News Ticker

Texas shooting puts focus on both sides of extremism

Usama Shami speaks with reporters at the Islamic Community Center of Phoenix (Luqman Patino)

By Luqman Patino –

Police and FBI agents raided the Phoenix apartment shared by the two gunmen who opened fire May 3 in the parking lot of a “Jihad Watch Muhammad Art Exhibit and Cartoon Contest” in Garland, Texas. The award for the contest winner was  $10,000. The event was hosted by the American Freedom Defense Initiative (AFDI). AFDI is led by well-known, and often controversial, activist Pamela Geller. An officer posted at the event was wounded. The officer shot and killed both assailants.

Attention shifted from Texas to Arizona when it was discovered that the assailants were residents of Phoenix. As investigations into the individuals unfold, Phoenix area mosques are receiving attention due to the assailants’ professed association with Islam.

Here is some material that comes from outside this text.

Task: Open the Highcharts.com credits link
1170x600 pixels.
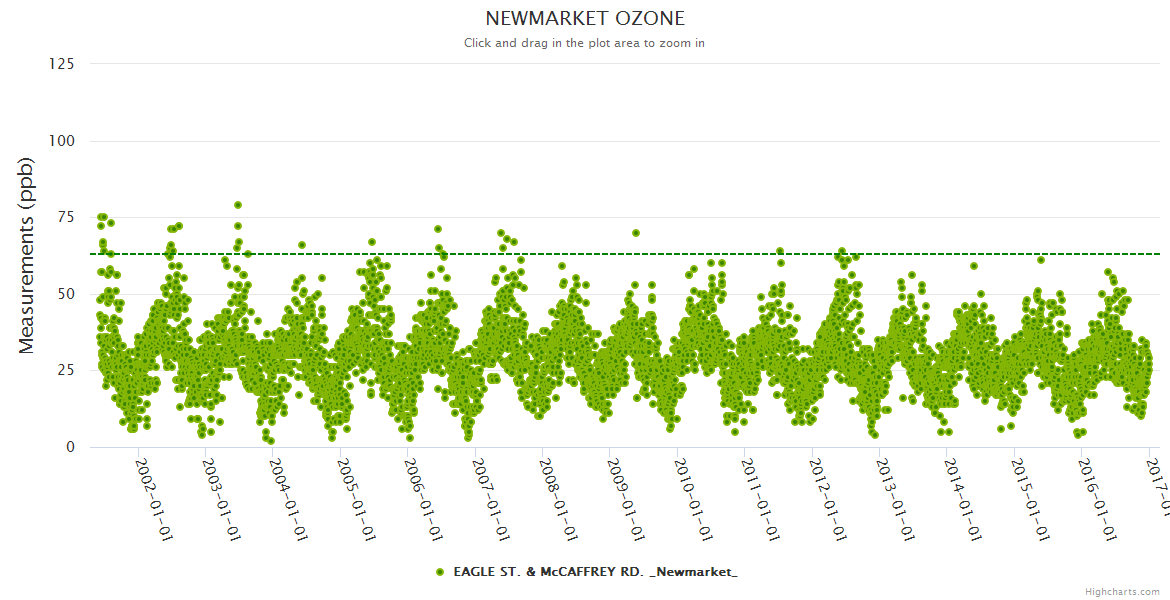Action: tap(1122, 592)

Usama Shami, President of the Islamic Community Center of Phoenix, where both of the shooters, Elton Simpson and Nadir Hamid Soofi, occasionally attended prayer, commented on extreme perspectives on both sides of this event. “I think those two groups feed off of each other, they need each other,” said Shami. “Pamela Geller, she needs this group to show that Islam is a violent religion and these guys who are holding these extreme views, they need someone like Pamela Geller to show that the West are anti-Islam.”

Usama Shami speaks with reporters at the Islamic Community Center of Phoenix (Luqman Patino)

Usama Shami speaks with reporters at the Islamic Community Center of Phoenix (Luqman Patino)

Geller, the president of AFDI and Stop Islamization of America, has been receiving a lot of press attention after the shooting.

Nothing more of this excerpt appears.